Pour Fadi Ali, ces trois dernières années ont été un effroyable jeu du chat et de la souris avec les jihadistes ayant établi leurs bases dans les grottes des Monts Mandara, où les militaires ne vont jamais les chercher.

Elle a dû fuir à maintes reprises Ngoshe, son village situé en contre-bas, sous le feu des attaques, se cachant en brousse et revenant prudemment lorsque Boko Haram s’en allait.

L’an dernier, ils ont massacré mon mari, ma grand-mère et deux de mes enfants durant une incursion nocturne, explique cette femme de 35 ans, qui a finalement croisé un convoi de l’armée le mois dernier et pu rejoindre Pulka sous bonne escorte.

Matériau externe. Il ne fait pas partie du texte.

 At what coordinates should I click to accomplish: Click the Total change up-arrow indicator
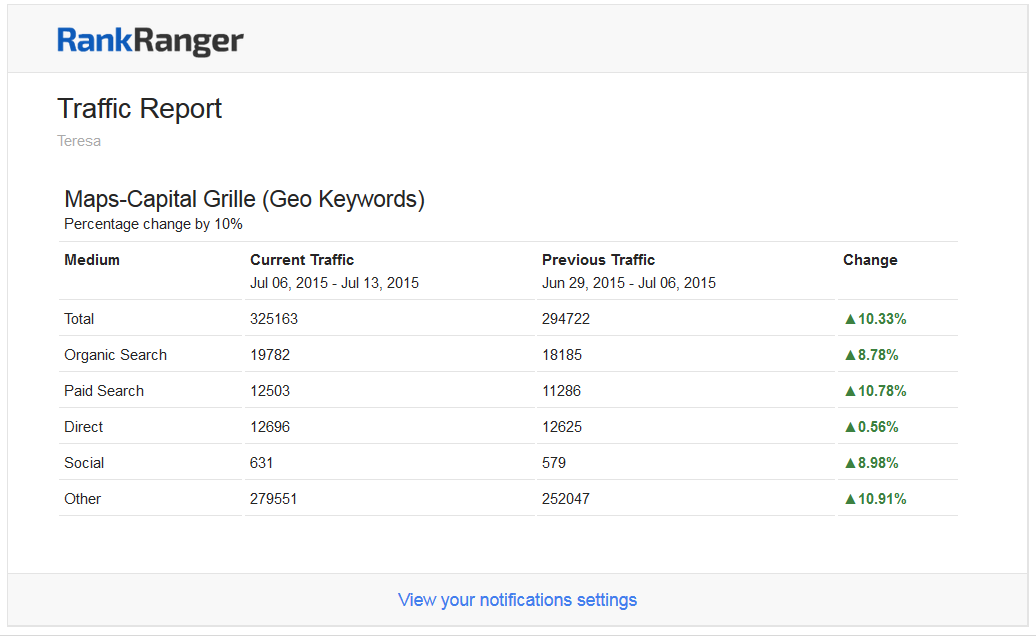(850, 319)
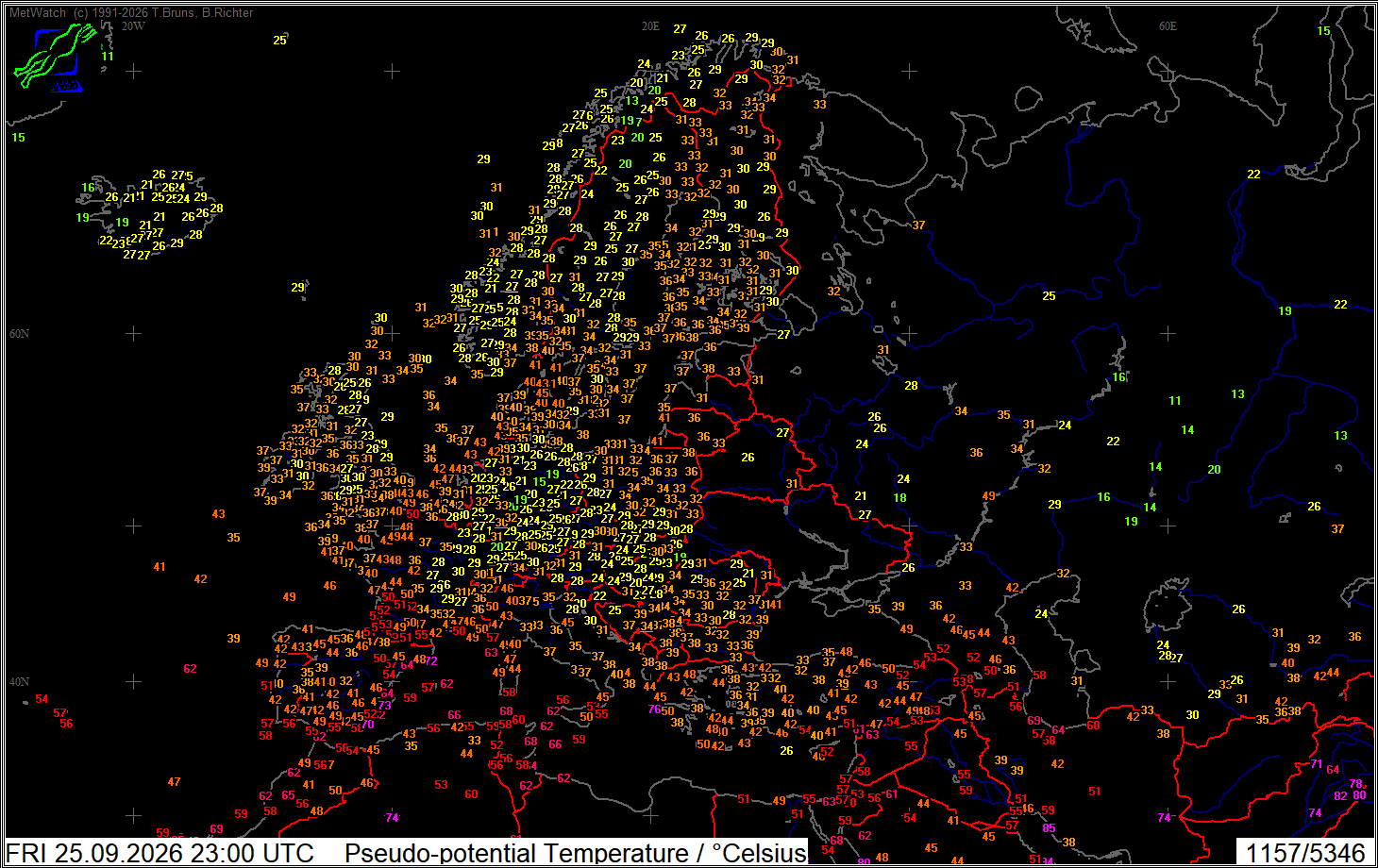Select the magenta 72 value over Spain

431,661
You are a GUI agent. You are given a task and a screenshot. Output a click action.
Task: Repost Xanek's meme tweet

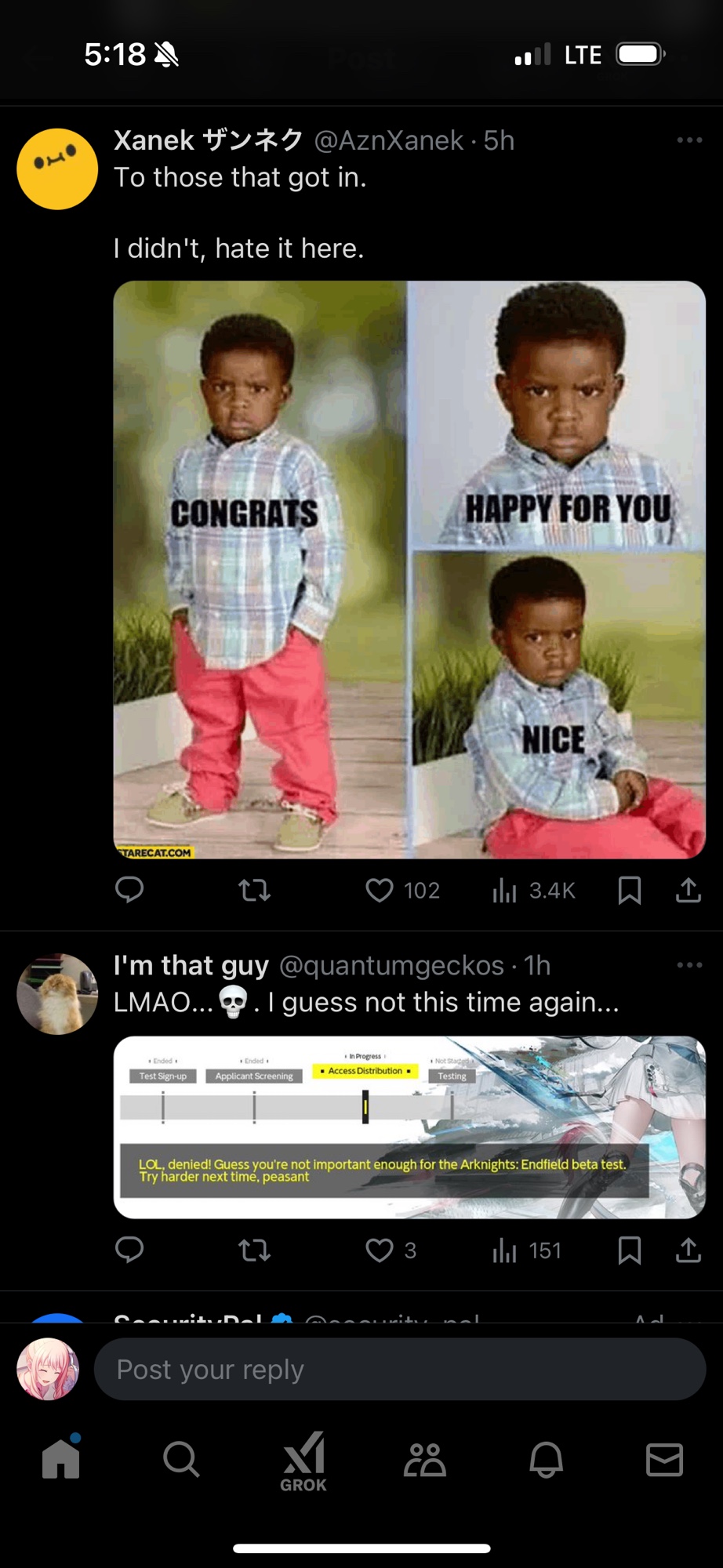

A côté d’elle, Baba Ali, originaire de Ngoshe lui aussi, affirme que des milliers de personnes, dont des femmes et des enfants, seraient toujours bloqués dans les montagnes, où ils tentent de survivre à l’abri des jihadistes, en mangeant ce qu’ils trouvent, y compris des racines et des feuilles.

Retour des fonctionnaires

Même à Bama, deuxième agglomération du Borno, censée servir de modèle pour le reste de la région, la politique de retours massifs du gouvernement suscite de nombreuses inquiétudes chez les acteurs humanitaires.

Dans cette ville détruite à 85% par les insurgés, près de 11.000 maisons ont été officiellement rebâties sous la houlette du ministère de la Reconstruction et de la Réhabilitation.

Plusieurs milliers de personnes qui ont cru aux promesses des autorités sont arrivés ces derniers mois par vagues successives, mais sont obligés de vivre dans le camp de déplacés de la ville: selon les témoignages recueillis par l’AFP, la plupart des façades repeintes cachent des amas de ruines et les services de base manquent toujours.

Vendredi, l’organisation Médecins sans frontières (MSF) s’est alarmée de la situation critique qui prévaut dans le camp, désormais surpeuplé, où 33 enfants sont morts – notamment de malnutrition – au cours de la première quinzaine d’août.

L’hôpital général de Bama, la seule structure hospitalière de la région, n’est pas opérationnel. Les enfants sévèrement malades doivent voyager jusqu’à Maiduguri (la capitale du Borno, à une centaine de kilomètres) pour recevoir des soins adaptés, affirme MSF.

D’autres villes (Monguno, Guzamala…) désignées comme pilotes ne sont pas prêtes à accueillir le flux de retournés tant que les médecins, les enseignants et les autorités locales n’ont pas repris le travail, selon plusieurs organisations humanitaires.

Notre principale préoccupation est d’accélérer le retour des fonctionnaires et des services publics dans les localités où la situation sécuritaire le permet, explique Fouad Diab, de l’OIM.